Между тем что-то мешало, как соринка в глазу. Падала косвенная тень на голубенькие Митины восторги или, если уж возвращаться к устоявшейся озерной глади, то вроде бы кто-то поблизости тревожил, баламутил воду, отчего постоянная зыбь колебала ее. Снова как ошпарили кипятком. Ах, этот Саша! Лучше бы он сподличал перед ним или по крайней мере провинился как следует, чтобы по заслугам.
Думая так, Дмитрий и забыл вовсе (вот ведь как можно отвлечься), что Саша сидит рядом, закутанный в тулуп.
На раскате сани ухнули влево, ударились полозом о раскатанную колею. Саша вывалился из саней наружу.
— Тпру! — очнулся от дремоты Василий Васильевич.
Дмитрий подбежал к барахтающемуся Саше, помог ему встать.
— Озяб?
— Ноги немного.
— Ничего. Давай побежим за санями с километрик, сразу нагреемся. Скоро дом.
…Пелагея Степановна в материнской нетерпеливости три раза подогревала самовар. В третий раз оказалось кстати. За окнами зашуршало, заскрипело. Облегченно фыркнула и отряхнулась остановившаяся лошадь.

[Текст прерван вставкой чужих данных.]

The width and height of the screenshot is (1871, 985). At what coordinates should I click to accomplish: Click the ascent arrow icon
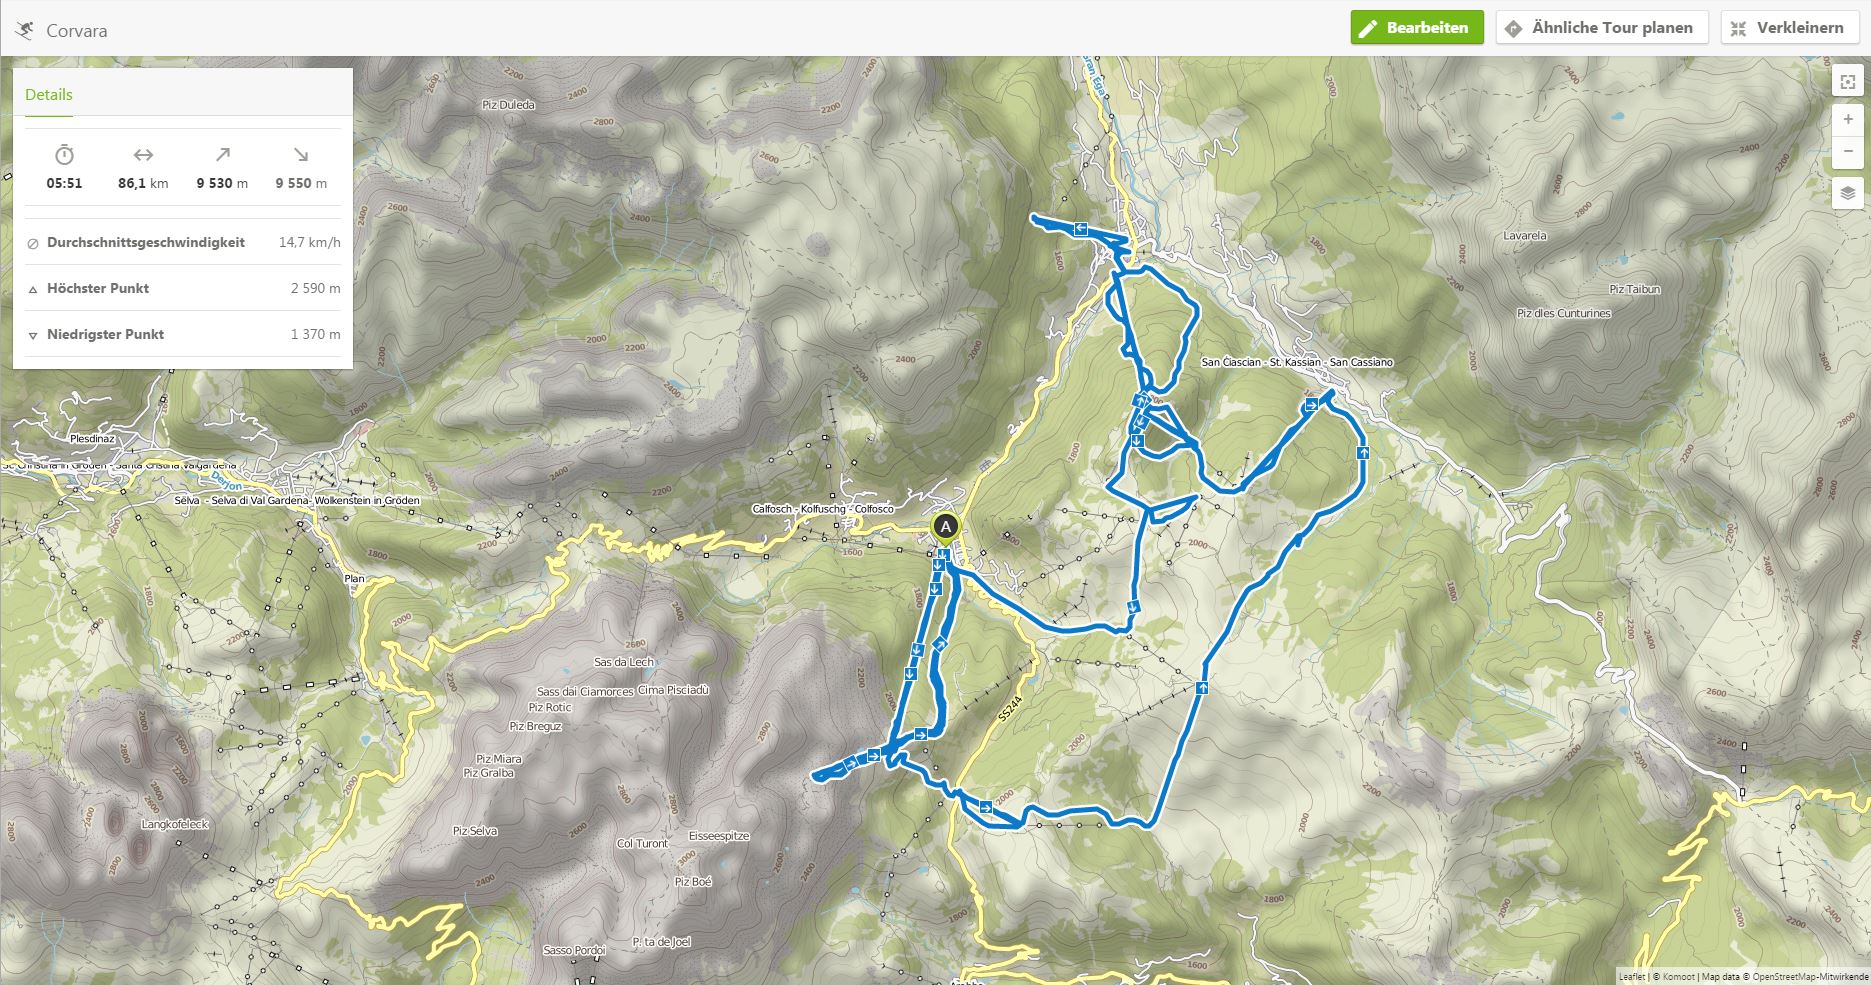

Молочно-белый пар круглым облаком ворвался в открытую дверь, веером, как вода из огромного ведра, расплеснулся до передних углов по выскобленным половицам. Под темно-желтым прикопченным потолком плавал синеватый туманец — напустила Пелагея Степановна, торопя закипающий самовар.
Теперь самовар стоял на столе и бодренько, на две ноты свистел, приглашая к чаепитию. Из-под крышки самовара выглядывала прищемленная крышкой марлевая тряпица — уловка Пелагеи Степановны, чтобы яйца не проваливались в воду, в кипящую глубину.
И хоть был в избе посторонний человек, гость, глазами которого Дмитрий мог бы взглянуть на все вокруг, все же были с ним еще одни глаза, которыми, помимо своих, как уж однажды мы заметили, он привык глядеть на мир. Именно тряпицу-то в самоваре и высветил в первую очередь тот посторонний взгляд.
Дмитрий подумал, что Энгельсине, наверно, неприятно было бы пить кипяток, в котором плавает, пусть хоть и чистая, марлевая тряпка.
Пелагея Степановна поставила на стол большое, все измятое алюминиевое блюдо, полное картошки, а Митя достал из своего фанерного чемодана тяжелую палку темно-красной душистой чесноковой колбасы. Водку разлили по граненым стаканам.
Больше всего на свете Митя любил приезжать к себе домой. Особенно он берег минуту, когда, откинувшись от стола на широченной лавке, свернешь цигарку потолще, и первый, полновесный глоток дыма, затуманивая глаза, разливая по телу размягчающую истому, этаким почти упругим клубком прокатится через гортань.